Model fine tunes - Githubissues

cociweb commented 1 year ago

Hello, I've found no information about the plan of the model updates. Currently the initial multilingual fast-whisper models are really useless on my language. the WER is around 35-30% and it seems the basic commands are not recognized such as the turn on/off (in my language). Unfortunately, the recognized text is far behind the minimum viable so it does not reach the intents-> will no execute any task. I've found a guide how to fine-tune the original whisper model. - but I've never tried it. As of now, mozilla is out with Common Voice V15 and I hope the next dataset version will be available soon (around at the end of 2023)....

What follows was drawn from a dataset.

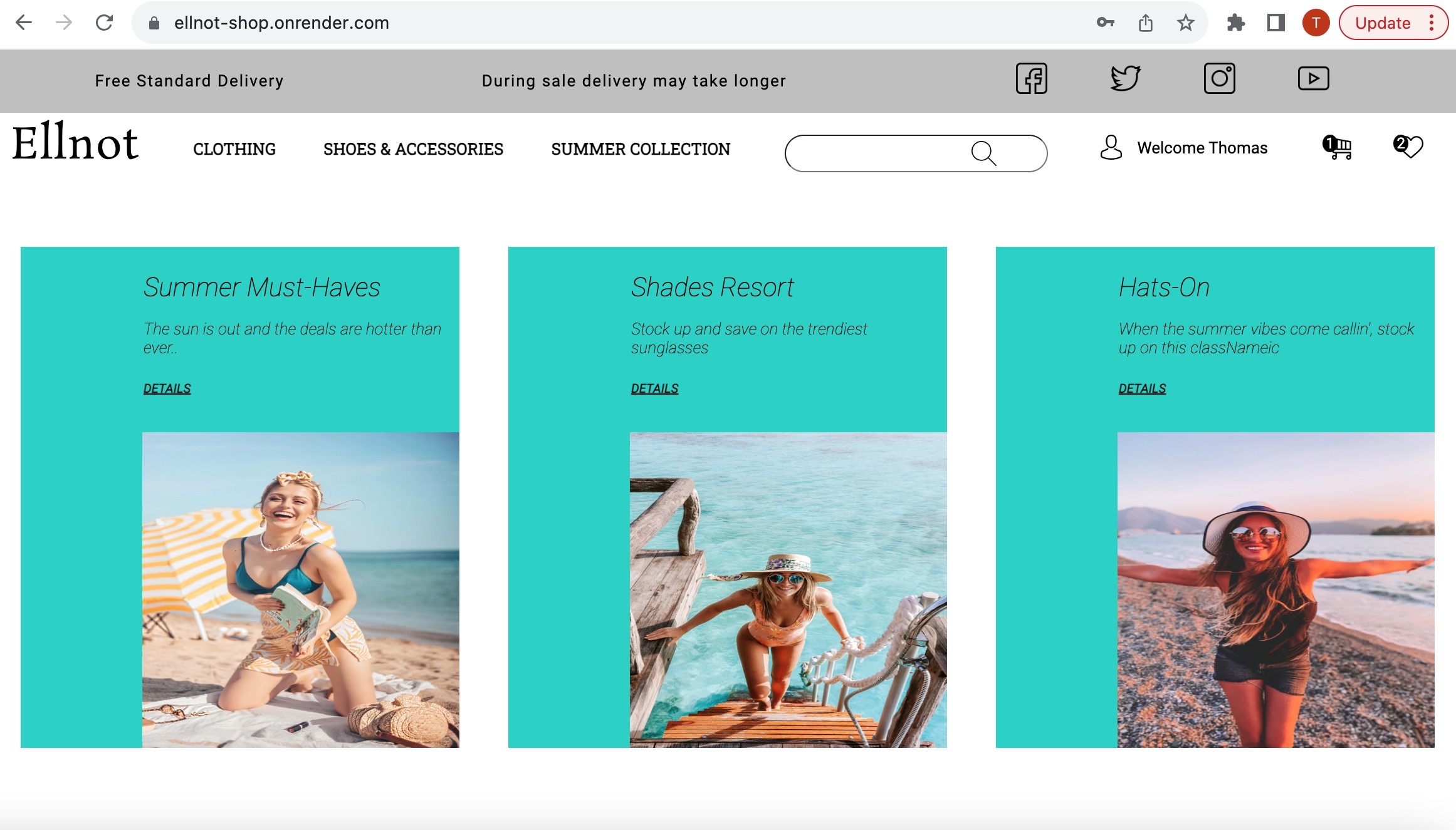Click the shopping cart icon
This screenshot has height=830, width=1456.
click(x=1337, y=148)
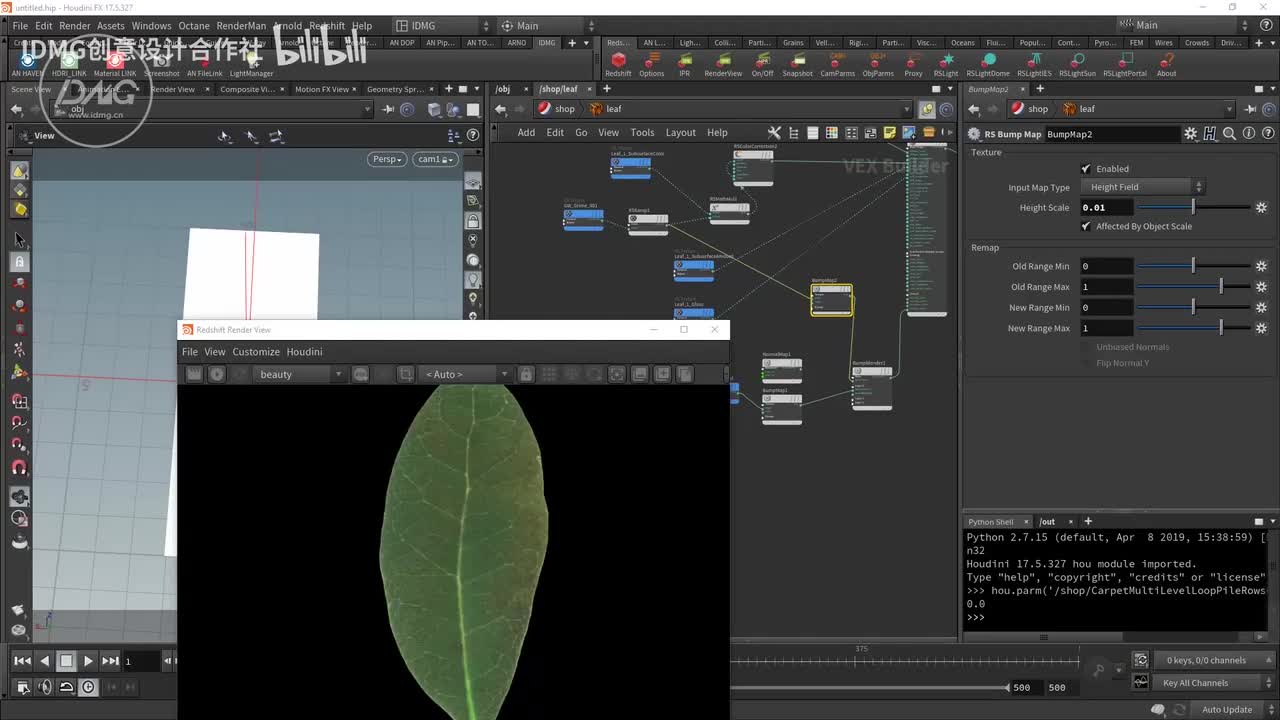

As I know the original whisper model is more than 1 year old (V2-large will be 1 at the end of 2023). I've found a fine-tuned model in my language (it has better accuracy but still useless) it is pre-trained with Mozilla's CV V13 dataset and can be found on the www. The time between the work of the two foundation is almost a half year. but, if we check the last half year, then it is incredibly improved: So in the last 1 year the dataset has grown 6x bigger on my language :

Additionally, As NabuCasa is the owner of some super new tts voices (Hungarian piper-Berta is much more natural then piper-Imre, piper-Anna, or Mycroft-Diana, anyways). I'm wondering that maybe some additional basic intents can be generated too - or am I thinking wrong?

But I'm really hope other non-english languages are improved as well...

Is there any plan to update these models officially? or any possibility to make the models able to be customized by our own?

+1) for testing/playing purpose unfortunately the download.py always tries to download the official models/configs/vocabs at docker startup. There is no official option to keep/start my custom model - Is there any plan to bring the possibility for optional custom models? +2) Additionally, I've did not find any guide how to compress the models to be *-int8.bin can anybody make a suggestion?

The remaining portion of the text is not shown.